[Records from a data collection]
[Start of section]
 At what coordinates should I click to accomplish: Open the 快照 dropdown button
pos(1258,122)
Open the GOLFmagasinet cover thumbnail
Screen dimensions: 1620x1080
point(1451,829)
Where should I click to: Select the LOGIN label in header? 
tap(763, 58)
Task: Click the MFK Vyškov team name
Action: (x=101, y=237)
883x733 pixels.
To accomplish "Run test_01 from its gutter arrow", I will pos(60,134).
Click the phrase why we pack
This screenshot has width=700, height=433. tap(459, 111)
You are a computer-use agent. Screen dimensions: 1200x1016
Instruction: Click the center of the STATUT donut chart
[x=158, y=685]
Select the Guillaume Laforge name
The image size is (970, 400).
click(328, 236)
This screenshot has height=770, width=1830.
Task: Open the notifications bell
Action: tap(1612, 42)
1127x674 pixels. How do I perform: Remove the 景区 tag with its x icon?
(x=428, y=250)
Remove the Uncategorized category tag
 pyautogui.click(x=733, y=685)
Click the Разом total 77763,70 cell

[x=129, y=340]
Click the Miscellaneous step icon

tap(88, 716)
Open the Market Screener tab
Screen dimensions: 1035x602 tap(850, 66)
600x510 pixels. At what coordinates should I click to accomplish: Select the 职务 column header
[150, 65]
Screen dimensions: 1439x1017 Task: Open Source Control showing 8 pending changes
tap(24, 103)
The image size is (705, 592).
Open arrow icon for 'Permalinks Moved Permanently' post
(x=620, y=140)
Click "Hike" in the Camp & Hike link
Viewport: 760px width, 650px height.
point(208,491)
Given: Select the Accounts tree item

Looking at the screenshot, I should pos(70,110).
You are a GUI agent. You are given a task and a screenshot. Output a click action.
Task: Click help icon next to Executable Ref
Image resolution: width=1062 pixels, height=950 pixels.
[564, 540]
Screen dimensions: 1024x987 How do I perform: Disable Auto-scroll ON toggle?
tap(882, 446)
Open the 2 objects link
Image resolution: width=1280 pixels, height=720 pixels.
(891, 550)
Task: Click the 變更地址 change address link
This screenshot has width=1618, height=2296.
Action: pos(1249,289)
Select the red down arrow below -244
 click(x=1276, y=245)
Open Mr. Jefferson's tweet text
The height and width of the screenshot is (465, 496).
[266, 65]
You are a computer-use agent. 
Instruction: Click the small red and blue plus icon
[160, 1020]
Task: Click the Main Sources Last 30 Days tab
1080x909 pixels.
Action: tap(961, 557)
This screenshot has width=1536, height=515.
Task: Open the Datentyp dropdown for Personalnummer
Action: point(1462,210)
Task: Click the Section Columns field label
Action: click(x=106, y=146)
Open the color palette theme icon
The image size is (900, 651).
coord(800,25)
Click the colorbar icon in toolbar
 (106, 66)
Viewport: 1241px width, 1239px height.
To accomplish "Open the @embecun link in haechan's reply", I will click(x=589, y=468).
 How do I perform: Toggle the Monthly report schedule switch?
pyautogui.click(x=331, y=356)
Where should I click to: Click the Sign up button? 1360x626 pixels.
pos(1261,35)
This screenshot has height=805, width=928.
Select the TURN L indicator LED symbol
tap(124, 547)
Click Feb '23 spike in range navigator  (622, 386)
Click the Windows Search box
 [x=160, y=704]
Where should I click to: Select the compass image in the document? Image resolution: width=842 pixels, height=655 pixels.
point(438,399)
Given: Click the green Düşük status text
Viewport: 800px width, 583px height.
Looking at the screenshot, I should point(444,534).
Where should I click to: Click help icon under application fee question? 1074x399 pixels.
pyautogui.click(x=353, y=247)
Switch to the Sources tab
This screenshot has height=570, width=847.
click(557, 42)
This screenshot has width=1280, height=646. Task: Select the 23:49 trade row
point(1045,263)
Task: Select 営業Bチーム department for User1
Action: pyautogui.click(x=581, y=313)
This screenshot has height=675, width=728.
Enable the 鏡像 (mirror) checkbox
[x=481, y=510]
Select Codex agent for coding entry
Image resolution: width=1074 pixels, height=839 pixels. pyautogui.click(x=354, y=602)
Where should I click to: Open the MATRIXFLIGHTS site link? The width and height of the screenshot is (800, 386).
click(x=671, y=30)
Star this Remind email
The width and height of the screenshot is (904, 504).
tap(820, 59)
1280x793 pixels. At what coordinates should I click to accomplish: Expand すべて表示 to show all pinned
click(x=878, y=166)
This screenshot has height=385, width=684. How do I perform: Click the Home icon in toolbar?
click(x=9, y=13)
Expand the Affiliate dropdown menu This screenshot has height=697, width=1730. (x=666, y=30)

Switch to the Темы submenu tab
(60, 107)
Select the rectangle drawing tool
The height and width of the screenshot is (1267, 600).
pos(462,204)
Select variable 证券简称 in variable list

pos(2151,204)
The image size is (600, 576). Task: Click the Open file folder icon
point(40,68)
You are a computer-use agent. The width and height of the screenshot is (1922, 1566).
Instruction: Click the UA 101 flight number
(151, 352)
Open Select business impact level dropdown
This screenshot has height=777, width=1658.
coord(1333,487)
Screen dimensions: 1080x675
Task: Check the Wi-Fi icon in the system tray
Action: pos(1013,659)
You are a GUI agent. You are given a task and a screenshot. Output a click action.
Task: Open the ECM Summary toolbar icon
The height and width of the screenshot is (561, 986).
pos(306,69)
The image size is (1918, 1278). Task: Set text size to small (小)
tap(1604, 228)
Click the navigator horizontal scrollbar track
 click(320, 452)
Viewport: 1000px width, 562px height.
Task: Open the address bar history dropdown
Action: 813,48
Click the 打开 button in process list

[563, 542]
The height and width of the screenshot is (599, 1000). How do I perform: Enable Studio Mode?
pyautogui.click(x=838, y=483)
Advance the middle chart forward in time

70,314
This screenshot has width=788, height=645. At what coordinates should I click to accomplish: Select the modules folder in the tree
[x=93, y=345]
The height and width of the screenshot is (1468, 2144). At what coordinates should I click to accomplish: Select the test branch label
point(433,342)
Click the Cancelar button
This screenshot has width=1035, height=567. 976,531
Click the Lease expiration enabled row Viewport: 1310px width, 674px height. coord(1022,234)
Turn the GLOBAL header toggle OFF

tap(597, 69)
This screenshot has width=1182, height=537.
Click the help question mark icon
[End of section]
Exercise brief: Print each line, exactly as written, from the one that contains "Advance the middle chart forward in time" to the end of the data above, with both end lines included and nothing else.

Expected answer:
Advance the middle chart forward in time

70,314
This screenshot has width=788, height=645. At what coordinates should I click to accomplish: Select the modules folder in the tree
[x=93, y=345]
The height and width of the screenshot is (1468, 2144). At what coordinates should I click to accomplish: Select the test branch label
point(433,342)
Click the Cancelar button
This screenshot has width=1035, height=567. 976,531
Click the Lease expiration enabled row Viewport: 1310px width, 674px height. coord(1022,234)
Turn the GLOBAL header toggle OFF

tap(597, 69)
This screenshot has width=1182, height=537.
Click the help question mark icon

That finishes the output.